QUOTED TEXT:
BEGIN

Tuesday, 4 December 2018

Theories of Surplus Value, Part III, Chapter 19 - Part 30

So, again for simplicity, its now assumed that capitalists B only advance capital as variable-capital. In other words, they employ labour to which they pay wages of £90 10/11. They add a 10% surcharge to this, giving a value of their output of £100, which is the constant capital sold to capitalists A. With the proceeds of this sale, they now have the £90 10/11 they paid as wages, returned to them, and they have a surplus value of £9 1/11. This profit of £9 1/11, is then the result of overcharging capitalists A, just as the £10 profit of capitalists A was the result of overcharging workers A

In respect of workers B, they have been paid wages of £90 10/11, and they now spend this buying necessities from capitalists A. The commodities produced by workers B were sold by capitalists B to capitalists A for £100. Now capitalists A sell commodities with a value of £90 10/11 for £100. So, it's now again clear that the workers B cannot buy back commodities to the same value that they have contributed by their labour. 

“For 90 10/11 they receive a quantity of goods which has only nominally a value of 90 10/11, for every part of A’s product is made uniformly dearer, or each part of its value represents a smaller part of the product because of the profit surcharge.” (p 43)

END

OBJECTIVE A:
In the passage on surplus value, what surcharge do capitalists B add to the wages they pay?
OBJECTIVE B:
Quote the part of the passage on surplus value that opens with the words containing "In respect of" and closes with "by their labour.".
The data that comes next has no connection to the passage on surplus value.

DATA SECTION:
BEGIN

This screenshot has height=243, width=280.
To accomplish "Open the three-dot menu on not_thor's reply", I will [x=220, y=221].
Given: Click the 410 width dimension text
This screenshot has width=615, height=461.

END
BEGIN

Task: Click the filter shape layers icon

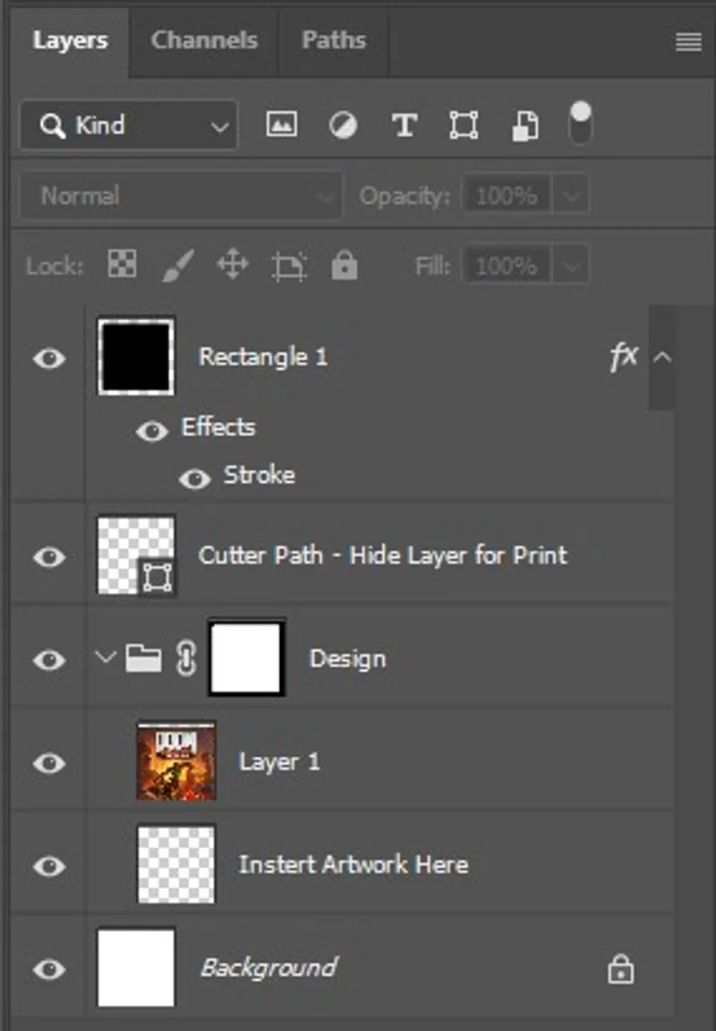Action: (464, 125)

END

OUTPUT A:
A 10% surcharge.

OUTPUT B:
In respect of workers B, they have been paid wages of £90 10/11, and they now spend this buying necessities from capitalists A. The commodities produced by workers B were sold by capitalists B to capitalists A for £100. Now capitalists A sell commodities with a value of £90 10/11 for £100. So, it's now again clear that the workers B cannot buy back commodities to the same value that they have contributed by their labour.